(Saved data entries)
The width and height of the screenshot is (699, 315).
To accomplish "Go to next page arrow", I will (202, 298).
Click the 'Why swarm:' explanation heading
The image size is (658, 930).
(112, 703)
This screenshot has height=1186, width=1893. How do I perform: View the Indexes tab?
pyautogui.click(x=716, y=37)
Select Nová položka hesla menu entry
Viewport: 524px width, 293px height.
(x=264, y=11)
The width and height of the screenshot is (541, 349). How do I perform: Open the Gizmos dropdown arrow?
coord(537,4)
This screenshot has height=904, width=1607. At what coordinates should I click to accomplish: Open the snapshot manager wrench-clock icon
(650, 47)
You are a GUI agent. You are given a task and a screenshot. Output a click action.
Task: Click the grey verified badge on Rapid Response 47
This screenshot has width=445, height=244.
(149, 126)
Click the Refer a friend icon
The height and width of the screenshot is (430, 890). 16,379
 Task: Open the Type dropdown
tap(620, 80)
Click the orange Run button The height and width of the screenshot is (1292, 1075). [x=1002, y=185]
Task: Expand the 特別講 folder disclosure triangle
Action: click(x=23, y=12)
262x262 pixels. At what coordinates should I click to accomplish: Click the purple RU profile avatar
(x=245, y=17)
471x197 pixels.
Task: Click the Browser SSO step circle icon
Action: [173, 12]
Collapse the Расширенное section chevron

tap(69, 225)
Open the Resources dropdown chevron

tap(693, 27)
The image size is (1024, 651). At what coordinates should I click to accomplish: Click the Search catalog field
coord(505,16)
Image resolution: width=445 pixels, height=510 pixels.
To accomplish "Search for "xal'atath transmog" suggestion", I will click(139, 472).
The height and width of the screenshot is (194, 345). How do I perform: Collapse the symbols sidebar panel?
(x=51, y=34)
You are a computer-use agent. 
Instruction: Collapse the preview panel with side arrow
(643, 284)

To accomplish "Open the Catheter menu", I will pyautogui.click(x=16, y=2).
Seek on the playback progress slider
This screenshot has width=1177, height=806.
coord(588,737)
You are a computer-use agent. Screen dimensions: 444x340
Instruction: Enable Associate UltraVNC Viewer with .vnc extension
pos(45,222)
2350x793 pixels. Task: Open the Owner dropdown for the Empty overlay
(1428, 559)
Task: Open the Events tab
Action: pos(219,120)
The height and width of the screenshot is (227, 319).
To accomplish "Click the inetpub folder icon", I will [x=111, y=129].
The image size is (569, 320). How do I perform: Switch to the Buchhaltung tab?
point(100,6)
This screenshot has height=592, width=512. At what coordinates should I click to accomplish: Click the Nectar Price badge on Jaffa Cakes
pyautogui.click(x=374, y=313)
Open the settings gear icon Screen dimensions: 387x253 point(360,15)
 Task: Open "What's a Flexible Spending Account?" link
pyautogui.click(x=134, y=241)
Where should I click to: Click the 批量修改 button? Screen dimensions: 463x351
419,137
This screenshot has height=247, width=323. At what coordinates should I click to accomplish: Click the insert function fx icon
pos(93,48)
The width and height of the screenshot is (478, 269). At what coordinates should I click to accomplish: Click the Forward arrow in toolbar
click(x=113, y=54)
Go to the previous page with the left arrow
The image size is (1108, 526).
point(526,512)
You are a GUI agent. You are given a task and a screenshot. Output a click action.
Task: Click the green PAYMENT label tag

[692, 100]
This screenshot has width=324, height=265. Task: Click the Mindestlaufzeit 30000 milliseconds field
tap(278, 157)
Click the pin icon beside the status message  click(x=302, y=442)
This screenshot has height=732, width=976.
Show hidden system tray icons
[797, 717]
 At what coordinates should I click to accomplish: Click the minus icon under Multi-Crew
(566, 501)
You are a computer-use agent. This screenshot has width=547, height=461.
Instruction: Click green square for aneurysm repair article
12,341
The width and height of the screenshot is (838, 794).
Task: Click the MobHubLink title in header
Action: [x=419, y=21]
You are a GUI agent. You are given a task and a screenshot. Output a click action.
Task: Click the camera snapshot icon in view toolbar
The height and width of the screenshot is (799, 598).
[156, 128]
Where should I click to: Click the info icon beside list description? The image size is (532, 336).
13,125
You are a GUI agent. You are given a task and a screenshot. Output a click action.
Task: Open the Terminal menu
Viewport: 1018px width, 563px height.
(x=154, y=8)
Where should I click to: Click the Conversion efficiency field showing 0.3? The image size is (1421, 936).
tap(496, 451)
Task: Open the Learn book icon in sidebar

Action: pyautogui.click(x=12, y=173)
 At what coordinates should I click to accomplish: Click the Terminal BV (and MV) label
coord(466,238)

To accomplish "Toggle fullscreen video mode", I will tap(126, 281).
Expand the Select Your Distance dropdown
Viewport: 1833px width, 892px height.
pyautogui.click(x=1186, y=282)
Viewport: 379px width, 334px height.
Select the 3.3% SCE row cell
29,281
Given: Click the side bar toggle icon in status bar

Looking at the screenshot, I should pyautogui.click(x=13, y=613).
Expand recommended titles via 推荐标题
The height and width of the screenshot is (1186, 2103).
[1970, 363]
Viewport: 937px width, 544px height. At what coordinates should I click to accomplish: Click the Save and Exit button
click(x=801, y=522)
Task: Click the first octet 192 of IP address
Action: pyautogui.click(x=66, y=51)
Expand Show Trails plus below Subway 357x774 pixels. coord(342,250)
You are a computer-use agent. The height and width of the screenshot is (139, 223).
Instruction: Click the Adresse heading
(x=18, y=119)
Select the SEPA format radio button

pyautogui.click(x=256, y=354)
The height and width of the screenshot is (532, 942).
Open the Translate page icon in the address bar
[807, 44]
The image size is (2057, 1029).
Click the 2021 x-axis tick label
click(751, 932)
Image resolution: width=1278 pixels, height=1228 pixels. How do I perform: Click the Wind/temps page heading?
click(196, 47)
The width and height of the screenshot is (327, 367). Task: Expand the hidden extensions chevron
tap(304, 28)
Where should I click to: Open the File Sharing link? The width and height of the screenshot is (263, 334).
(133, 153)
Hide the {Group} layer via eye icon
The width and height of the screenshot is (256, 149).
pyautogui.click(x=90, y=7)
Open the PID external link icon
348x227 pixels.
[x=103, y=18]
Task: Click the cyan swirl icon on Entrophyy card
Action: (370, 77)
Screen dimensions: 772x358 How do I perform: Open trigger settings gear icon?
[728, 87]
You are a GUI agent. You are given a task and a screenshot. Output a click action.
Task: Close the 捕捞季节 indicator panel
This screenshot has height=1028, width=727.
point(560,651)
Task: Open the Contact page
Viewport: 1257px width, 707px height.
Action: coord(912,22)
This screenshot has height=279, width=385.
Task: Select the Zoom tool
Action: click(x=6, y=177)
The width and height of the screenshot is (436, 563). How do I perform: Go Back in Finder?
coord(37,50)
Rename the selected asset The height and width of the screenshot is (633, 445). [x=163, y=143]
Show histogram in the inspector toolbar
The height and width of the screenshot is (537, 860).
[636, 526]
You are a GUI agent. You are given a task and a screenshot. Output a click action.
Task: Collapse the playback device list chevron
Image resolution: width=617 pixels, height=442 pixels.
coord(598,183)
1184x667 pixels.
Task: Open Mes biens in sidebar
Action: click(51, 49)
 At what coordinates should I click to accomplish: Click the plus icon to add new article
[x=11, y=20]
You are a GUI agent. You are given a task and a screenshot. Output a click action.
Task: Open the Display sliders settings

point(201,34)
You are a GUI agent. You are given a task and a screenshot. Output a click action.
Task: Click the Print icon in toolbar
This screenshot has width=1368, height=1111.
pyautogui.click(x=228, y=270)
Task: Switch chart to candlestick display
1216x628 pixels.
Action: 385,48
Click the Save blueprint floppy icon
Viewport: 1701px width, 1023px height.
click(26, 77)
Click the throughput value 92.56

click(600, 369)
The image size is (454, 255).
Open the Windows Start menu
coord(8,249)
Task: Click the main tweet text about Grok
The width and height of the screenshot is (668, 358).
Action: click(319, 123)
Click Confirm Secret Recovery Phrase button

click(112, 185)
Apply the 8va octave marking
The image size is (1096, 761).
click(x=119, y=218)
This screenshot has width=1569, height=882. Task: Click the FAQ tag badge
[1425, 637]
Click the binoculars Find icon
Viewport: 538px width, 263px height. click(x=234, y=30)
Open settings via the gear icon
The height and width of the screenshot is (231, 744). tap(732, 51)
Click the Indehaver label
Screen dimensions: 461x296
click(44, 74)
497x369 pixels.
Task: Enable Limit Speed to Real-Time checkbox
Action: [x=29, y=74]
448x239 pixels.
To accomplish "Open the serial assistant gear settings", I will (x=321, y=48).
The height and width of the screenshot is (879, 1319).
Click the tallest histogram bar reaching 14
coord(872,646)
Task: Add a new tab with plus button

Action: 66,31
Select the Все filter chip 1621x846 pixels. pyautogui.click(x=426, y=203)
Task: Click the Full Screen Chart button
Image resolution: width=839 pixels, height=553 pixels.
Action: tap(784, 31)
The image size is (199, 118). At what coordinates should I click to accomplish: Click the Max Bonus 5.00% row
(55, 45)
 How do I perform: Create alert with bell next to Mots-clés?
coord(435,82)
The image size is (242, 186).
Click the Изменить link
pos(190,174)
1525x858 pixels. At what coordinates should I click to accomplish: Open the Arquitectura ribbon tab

#### PROBLEM STATEMENT:
Copy out everything from the line containing "Task: Open the Type dropdown" down to the line containing "Action: click(x=23, y=12)", substituting "green" for "orange" and changing nothing else.

#### THE RESULT:
 Task: Open the Type dropdown
tap(620, 80)
Click the green Run button The height and width of the screenshot is (1292, 1075). [x=1002, y=185]
Task: Expand the 特別講 folder disclosure triangle
Action: click(x=23, y=12)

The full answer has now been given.